1.2.1细胞分组干预：人肾小球系膜细胞复苏后用含5％胎牛血清的RPMI 1640培养基传代培养，将处于对数生长期的系膜细胞分为5组：正常糖组（NC组）：葡萄糖浓度11.11mmol/L；高渗对照组（HOS组）：葡萄糖浓度11.11mmol/L+甘露醇浓度18.89mmol/L；低糖组（LG组）：葡萄糖浓度3.3mmol/L；高糖组（HG组）：葡萄糖浓度30mmol/L；波动糖组（FG组）：细胞交替培养在葡萄糖浓度3.3mmol/L及葡萄糖浓度30mmol/L的培养基中，12h更换一次培养基。共干预48h。

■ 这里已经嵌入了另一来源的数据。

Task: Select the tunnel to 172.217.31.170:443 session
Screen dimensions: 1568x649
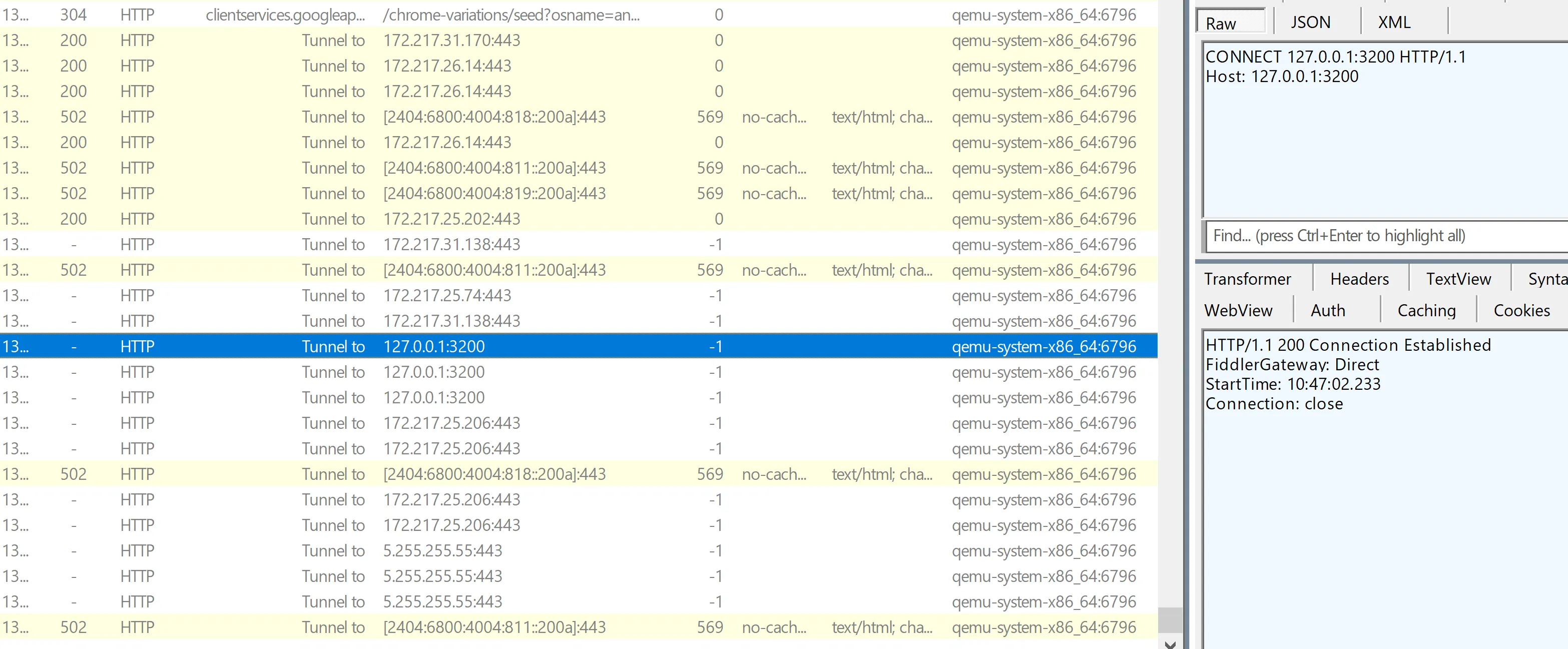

1.2.2 AnnexinⅤ/PI双染法流式细胞仪检测细胞凋亡率：将处于对数生长期的人肾小球系膜细胞接种于12孔板中，给予相应的处理后，用不含EDTA的0.25％胰蛋白酶消化后制成单细胞悬液，按试剂盒说明书操作，依次加人500μl Binding Buffer、5μl Annexin V-FITC，2μl PI，混匀，室温下避光反应15min后，流式细胞仪检测细胞凋亡率。